Passage:
....................

But Carla pulled herself up, and today she is on the road to a college degree and, eventually, a career as a lawyer. She is struggling with tuition and other college expenses, but she is making it. The one anchor that still weights her down: the cost of prescription drugs.

As a student at the University of California at Santa Barbara, UCSB, Carla, 51, has some coverage. But it caps at $2,000. She has a slew of health problems, and passed the $2,000 mark halfway through the academic year. Now she has to pay out-of-pocket. Until the plan kicks in again in September, Carla has to pay full price for such medications as Lipitor, Paxil and half a dozen others.

That is why she is climbing aboard the Rx Express. She hopes to stock up on enough medications to get her through this year, and next. "I go through the $2,000 like it’s nothing," she says.

If she hangs on, Carla will be able to fulfill a dream that began more than three decades ago: completing college and beyond. Born in Los Angeles, she first attended UCSB in the early 1970s, majoring in psychology. She left in 1973, however, and took a job with American Airlines.

Carla worked as an operations agent for 25 years. Then, one day in 1997, she yanked on a piece of heavy equipment and it broke off in her hand. It damaged her back. She went on workers comp. Carla was off for months, but finally returned to the airline in a job that paid half as much but allowed her to sit down, thus sparing her back.

For health coverage, she moved from workers comp to Kaiser. But five months after she returned to work, the airline fired her. It was a blow; she had worked there for 25 years. She thinks two factors went into her dismissal. One is race; Carla is African-American. The other is money. "I was just costing them too much," she says.

....................

[Collected data]

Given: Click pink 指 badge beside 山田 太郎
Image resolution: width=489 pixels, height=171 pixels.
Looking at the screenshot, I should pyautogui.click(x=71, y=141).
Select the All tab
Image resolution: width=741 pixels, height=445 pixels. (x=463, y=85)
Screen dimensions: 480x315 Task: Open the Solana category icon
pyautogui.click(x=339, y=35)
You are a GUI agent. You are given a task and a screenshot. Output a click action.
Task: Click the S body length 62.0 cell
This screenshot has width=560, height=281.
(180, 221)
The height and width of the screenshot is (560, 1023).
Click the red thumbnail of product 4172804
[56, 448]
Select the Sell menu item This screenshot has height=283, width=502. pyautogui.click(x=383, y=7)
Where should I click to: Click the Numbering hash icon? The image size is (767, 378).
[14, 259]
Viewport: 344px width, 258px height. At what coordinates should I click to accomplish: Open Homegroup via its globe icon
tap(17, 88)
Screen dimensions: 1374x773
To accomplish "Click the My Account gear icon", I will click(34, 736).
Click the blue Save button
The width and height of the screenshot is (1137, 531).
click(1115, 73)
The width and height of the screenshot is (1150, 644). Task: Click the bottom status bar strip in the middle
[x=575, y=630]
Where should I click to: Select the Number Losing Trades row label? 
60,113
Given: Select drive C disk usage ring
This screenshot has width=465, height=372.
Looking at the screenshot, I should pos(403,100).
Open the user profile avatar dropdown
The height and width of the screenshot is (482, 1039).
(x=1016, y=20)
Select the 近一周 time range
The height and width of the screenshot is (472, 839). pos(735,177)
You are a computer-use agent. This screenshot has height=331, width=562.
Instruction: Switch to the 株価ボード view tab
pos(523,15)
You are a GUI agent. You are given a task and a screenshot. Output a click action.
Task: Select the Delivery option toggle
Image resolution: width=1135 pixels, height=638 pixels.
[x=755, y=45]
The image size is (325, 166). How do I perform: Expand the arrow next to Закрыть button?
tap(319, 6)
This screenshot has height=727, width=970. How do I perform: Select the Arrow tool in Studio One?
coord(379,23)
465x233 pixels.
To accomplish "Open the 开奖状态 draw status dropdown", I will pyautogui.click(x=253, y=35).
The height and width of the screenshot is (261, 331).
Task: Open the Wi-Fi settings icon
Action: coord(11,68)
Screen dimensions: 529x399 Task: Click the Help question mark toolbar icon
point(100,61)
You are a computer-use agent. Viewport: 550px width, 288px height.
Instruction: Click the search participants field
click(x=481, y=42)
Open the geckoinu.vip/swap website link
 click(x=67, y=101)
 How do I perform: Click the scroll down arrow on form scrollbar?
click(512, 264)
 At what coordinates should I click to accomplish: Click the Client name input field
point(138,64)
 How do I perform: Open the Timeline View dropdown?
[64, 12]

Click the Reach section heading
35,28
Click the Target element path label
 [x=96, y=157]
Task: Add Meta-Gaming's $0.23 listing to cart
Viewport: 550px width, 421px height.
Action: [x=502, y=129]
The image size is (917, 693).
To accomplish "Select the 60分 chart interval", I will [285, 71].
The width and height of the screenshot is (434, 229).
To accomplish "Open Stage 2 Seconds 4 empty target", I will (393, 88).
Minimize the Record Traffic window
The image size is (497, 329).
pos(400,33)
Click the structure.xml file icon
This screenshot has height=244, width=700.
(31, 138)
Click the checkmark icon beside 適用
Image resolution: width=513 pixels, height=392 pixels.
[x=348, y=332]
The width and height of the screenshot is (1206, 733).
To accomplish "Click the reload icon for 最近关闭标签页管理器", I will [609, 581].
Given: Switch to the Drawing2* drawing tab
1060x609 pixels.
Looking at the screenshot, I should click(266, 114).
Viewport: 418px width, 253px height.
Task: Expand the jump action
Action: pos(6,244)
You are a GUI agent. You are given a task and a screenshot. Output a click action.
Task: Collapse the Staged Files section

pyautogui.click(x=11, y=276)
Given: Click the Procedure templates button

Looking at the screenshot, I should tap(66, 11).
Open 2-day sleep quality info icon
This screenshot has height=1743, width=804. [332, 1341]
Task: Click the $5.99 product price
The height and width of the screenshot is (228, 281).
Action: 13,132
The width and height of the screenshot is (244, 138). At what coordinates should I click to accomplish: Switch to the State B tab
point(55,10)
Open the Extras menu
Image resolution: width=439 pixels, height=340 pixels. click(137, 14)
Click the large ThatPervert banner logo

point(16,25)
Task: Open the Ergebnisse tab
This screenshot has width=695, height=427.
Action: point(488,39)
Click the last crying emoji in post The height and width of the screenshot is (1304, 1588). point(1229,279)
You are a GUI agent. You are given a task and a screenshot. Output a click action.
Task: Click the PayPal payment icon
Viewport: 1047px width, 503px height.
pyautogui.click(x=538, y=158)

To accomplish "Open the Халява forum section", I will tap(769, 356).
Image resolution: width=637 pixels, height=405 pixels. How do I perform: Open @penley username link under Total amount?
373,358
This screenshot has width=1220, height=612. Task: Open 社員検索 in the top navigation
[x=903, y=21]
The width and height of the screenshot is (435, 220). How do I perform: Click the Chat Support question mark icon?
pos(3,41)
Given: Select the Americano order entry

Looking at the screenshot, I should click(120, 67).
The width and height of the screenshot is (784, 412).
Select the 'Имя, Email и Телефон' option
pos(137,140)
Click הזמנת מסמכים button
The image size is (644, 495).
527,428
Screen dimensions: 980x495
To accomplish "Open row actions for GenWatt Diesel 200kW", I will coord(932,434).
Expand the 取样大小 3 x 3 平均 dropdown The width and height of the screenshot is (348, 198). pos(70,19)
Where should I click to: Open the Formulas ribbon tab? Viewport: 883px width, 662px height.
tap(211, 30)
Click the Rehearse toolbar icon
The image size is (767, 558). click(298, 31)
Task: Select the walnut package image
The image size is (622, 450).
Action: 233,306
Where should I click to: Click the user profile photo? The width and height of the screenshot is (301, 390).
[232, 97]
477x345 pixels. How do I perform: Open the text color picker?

....................

Tasks for this exercise:
(a) Repeat the part of the passage about Carla starting at "But Carla pulled" and ending at "of prescription drugs.".
(b) Continue the passage about Carla from its last sentence.

Responses to the tasks:
(a)
But Carla pulled herself up, and today she is on the road to a college degree and, eventually, a career as a lawyer. She is struggling with tuition and other college expenses, but she is making it. The one anchor that still weights her down: the cost of prescription drugs.

(b)
That’s when she began to scrape bottom. She couldn’t find a job. In addition to her back, "I began to have all kinds of health problems." She had a breast cancer scare. There was an ovarian tumor. She underwent two surgeries. And, as will happen with someone in such dire straits, she suffered agonizing depression.

Carla survived through the kindness of strangers and the government safety net. Catholic Charities helped, as did social service programs. She ended up getting health care from the county. Eventually she began to receive disability.

The state Department of Rehabilitation set up Carla with a full program that will allow her to go to law school. She is now a junior at UCSB.

But she has to keep the pain at bay during these years, and keep a grip on her other health problems. When medications become prohibitively expensive, it affects every other part of your life.

When Carla does get her law degree, she knows how she is going to use it: To fight for civil rights, or to fight for health care reform. "I am so sick and tired," she says, "of people being taken advantage of."